He took my suitcase from the back without asking, slung it easily like it weighed nothing, and fell into step beside me as we headed toward the terminal.
Not a half-step behind.
As if he’d already decided where he belonged.
Inside, the air was too warm and too bright. People moved in streams—families, couples, business travelers with rolling bags and tired faces. A woman in a hat laughed into her phone. A child cried. A man argued with a gate agent. Life, continuing.
And Cassian moved through it like a blade through fabric.
I felt eyes flick toward him, then away. Not because he was loud or flashy. He wasn’t.
Because he had that thing—quiet dominance that didn’t ask to be noticed and still drew attention like gravity.
He glanced down at me once, subtle. “You’re tense.”
I huffed softly. “I’m in an airport.”
“That’s not why.”
I slid my coffee lid with my thumb, buying time. “Fine. I’m … aware.”
His mouth curved faintly. “You’ve been aware.”
“Different kind of aware.”
He looked ahead. “Explain.”
I almost laughed again. Cassian Locke asking for explanation like it was a language he actually spoke.

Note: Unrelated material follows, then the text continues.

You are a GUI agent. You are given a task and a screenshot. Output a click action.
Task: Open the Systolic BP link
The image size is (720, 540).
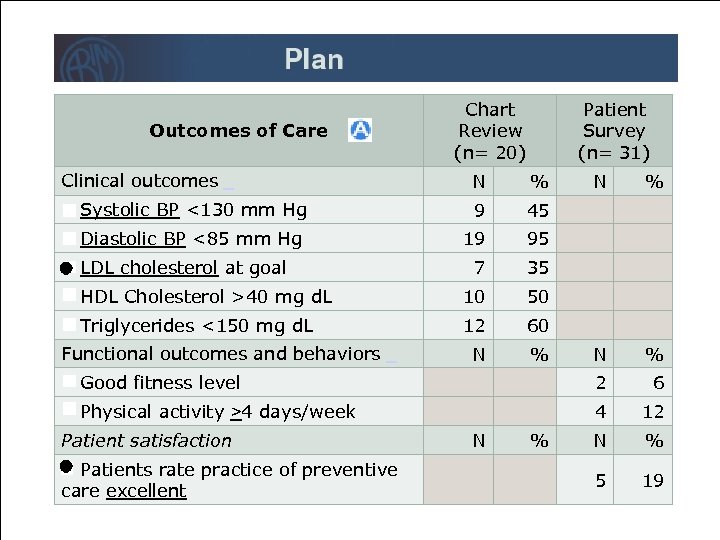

“You’re … here,” I said. “In public. In my world. And you don’t look like you’re visiting.”
“I’m not,” he said.
The simplicity of it made my throat tighten.
We reached the airline counter before I could decide how I felt about that sentence. Cassian gave his name to the attendant and a credit card appeared in his hand like it had always been there. No fumbling. No pockets. No wasted motion.

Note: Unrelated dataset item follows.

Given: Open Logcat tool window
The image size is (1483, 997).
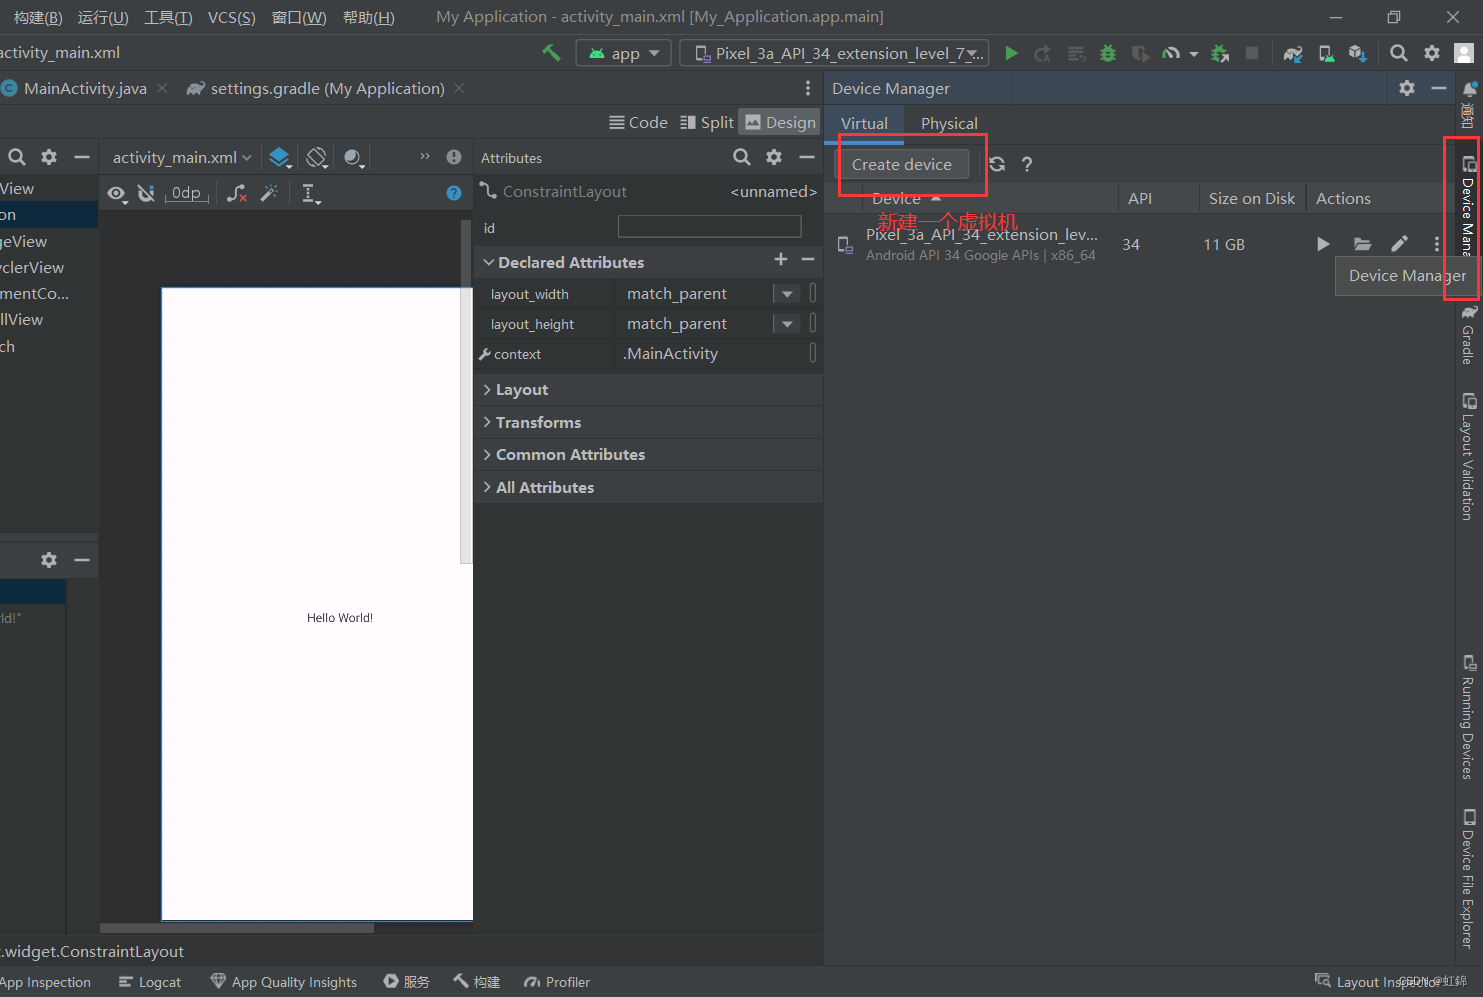Looking at the screenshot, I should coord(150,982).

He didn’t look at me when he upgraded something.
He didn’t ask.
He just did it.
I watched the attendant’s expression flicker—professional smile sharpening into sudden attentiveness. Her tone changed. Her posture changed.
Money did that.
Not the kind that begged to be seen, but the kind that rearranged rooms without ever raising its voice.
Cassian took our boarding passes, thanked her once, and turned away as if none of it mattered.
It did, though.
It mattered in the same way the South of Broad address mattered.
Not because I cared about luxury.
Because it implied reach. Infrastructure. A life that existed behind the few facts he’d allowed me to hold.